• DIRECTIONS FOR THIS TASK
Write each line exactly, from the line that holds "How do I perform: Click the recommendation" through the final line of the material, and no other line.

• RECORDS FOR THE EXERCISE
>>
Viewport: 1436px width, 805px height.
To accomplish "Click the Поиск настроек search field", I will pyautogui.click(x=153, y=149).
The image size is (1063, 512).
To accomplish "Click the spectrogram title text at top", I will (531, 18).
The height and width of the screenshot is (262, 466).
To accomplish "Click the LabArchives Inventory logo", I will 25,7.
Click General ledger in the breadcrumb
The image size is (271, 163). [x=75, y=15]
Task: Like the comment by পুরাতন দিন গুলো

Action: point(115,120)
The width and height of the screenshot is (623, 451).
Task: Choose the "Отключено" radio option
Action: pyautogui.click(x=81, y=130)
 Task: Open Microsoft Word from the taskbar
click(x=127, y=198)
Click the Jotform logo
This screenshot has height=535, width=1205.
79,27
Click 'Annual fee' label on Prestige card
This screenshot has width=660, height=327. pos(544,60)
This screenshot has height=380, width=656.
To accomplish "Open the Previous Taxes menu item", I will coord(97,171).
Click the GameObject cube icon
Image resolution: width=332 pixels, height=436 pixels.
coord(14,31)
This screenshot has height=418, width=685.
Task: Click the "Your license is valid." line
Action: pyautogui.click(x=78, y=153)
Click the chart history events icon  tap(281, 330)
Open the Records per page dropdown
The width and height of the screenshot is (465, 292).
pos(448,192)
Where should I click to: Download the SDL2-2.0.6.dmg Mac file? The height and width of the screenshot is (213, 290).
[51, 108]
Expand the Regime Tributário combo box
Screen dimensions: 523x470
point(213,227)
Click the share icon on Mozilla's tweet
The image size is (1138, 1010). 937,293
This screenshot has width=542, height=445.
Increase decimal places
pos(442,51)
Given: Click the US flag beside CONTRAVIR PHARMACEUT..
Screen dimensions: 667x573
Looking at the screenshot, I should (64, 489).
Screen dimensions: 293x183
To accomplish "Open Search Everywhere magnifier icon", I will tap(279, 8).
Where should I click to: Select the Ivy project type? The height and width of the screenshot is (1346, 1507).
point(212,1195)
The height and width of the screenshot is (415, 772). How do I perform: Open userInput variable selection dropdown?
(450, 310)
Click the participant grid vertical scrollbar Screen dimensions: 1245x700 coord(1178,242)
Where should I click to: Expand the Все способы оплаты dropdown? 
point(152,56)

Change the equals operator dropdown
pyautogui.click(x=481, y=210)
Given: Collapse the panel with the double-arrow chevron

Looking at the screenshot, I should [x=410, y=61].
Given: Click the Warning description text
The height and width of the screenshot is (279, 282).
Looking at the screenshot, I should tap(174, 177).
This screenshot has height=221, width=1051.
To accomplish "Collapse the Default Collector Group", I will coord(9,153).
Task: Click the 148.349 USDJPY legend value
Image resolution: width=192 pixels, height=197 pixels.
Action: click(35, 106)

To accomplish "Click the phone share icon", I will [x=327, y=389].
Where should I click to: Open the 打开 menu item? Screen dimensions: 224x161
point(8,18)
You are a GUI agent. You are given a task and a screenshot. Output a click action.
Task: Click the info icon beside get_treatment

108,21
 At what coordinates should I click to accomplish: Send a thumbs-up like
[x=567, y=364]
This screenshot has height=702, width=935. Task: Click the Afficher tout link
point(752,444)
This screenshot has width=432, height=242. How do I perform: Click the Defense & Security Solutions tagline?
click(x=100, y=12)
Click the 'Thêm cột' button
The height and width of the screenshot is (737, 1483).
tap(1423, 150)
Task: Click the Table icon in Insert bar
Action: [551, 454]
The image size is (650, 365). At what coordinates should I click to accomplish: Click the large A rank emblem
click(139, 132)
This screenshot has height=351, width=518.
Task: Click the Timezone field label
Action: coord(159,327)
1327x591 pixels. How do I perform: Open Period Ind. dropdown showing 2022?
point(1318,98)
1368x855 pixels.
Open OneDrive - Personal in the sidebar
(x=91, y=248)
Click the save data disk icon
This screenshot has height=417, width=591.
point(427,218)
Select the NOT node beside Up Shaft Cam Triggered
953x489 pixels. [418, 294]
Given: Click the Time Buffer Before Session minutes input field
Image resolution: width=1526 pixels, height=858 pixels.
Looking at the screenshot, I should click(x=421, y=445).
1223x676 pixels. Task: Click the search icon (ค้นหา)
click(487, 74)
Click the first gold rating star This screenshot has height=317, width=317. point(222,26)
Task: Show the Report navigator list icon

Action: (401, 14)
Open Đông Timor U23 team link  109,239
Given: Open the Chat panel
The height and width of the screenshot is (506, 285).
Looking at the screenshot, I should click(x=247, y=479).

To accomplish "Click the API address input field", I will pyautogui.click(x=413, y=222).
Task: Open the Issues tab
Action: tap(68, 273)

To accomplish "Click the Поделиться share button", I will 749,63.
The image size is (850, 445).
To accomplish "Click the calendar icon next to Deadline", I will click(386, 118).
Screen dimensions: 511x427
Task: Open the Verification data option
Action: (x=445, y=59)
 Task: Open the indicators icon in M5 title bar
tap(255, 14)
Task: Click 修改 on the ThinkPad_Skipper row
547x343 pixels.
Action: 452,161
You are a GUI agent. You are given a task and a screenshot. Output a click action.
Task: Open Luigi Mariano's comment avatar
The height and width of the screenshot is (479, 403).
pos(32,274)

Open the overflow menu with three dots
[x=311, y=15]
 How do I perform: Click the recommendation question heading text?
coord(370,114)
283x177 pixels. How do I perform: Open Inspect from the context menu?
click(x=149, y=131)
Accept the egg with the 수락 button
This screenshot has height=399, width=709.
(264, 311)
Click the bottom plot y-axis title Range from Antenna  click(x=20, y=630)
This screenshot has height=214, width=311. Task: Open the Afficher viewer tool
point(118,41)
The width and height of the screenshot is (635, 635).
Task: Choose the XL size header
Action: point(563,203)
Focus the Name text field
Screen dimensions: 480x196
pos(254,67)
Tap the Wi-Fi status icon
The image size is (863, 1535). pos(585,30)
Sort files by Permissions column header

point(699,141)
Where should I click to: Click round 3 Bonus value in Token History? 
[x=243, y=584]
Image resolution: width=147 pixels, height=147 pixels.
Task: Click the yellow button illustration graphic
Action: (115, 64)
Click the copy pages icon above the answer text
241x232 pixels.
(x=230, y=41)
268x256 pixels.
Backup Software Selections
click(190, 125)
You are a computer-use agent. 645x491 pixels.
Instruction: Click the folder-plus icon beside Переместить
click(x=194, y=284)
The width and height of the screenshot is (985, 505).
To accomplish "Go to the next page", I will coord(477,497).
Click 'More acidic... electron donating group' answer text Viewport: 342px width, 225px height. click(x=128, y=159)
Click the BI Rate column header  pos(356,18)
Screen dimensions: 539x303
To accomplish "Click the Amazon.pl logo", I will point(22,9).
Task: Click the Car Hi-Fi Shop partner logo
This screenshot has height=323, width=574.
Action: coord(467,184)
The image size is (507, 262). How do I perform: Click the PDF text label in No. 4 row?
<<
• SOLUTION TO THE PROBLEM
 How do I perform: Click the recommendation question heading text?
coord(370,114)
283x177 pixels. How do I perform: Open Inspect from the context menu?
click(x=149, y=131)
Accept the egg with the 수락 button
This screenshot has height=399, width=709.
(264, 311)
Click the bottom plot y-axis title Range from Antenna  click(x=20, y=630)
This screenshot has height=214, width=311. Task: Open the Afficher viewer tool
point(118,41)
The width and height of the screenshot is (635, 635).
Task: Choose the XL size header
Action: point(563,203)
Focus the Name text field
Screen dimensions: 480x196
pos(254,67)
Tap the Wi-Fi status icon
The image size is (863, 1535). pos(585,30)
Sort files by Permissions column header

point(699,141)
Where should I click to: Click round 3 Bonus value in Token History? 
[x=243, y=584]
Image resolution: width=147 pixels, height=147 pixels.
Task: Click the yellow button illustration graphic
Action: (115, 64)
Click the copy pages icon above the answer text
241x232 pixels.
(x=230, y=41)
268x256 pixels.
Backup Software Selections
click(190, 125)
You are a computer-use agent. 645x491 pixels.
Instruction: Click the folder-plus icon beside Переместить
click(x=194, y=284)
The width and height of the screenshot is (985, 505).
To accomplish "Go to the next page", I will coord(477,497).
Click 'More acidic... electron donating group' answer text Viewport: 342px width, 225px height. click(x=128, y=159)
Click the BI Rate column header  pos(356,18)
Screen dimensions: 539x303
To accomplish "Click the Amazon.pl logo", I will point(22,9).
Task: Click the Car Hi-Fi Shop partner logo
This screenshot has height=323, width=574.
Action: coord(467,184)
The image size is (507, 262). How do I perform: Click the PDF text label in No. 4 row?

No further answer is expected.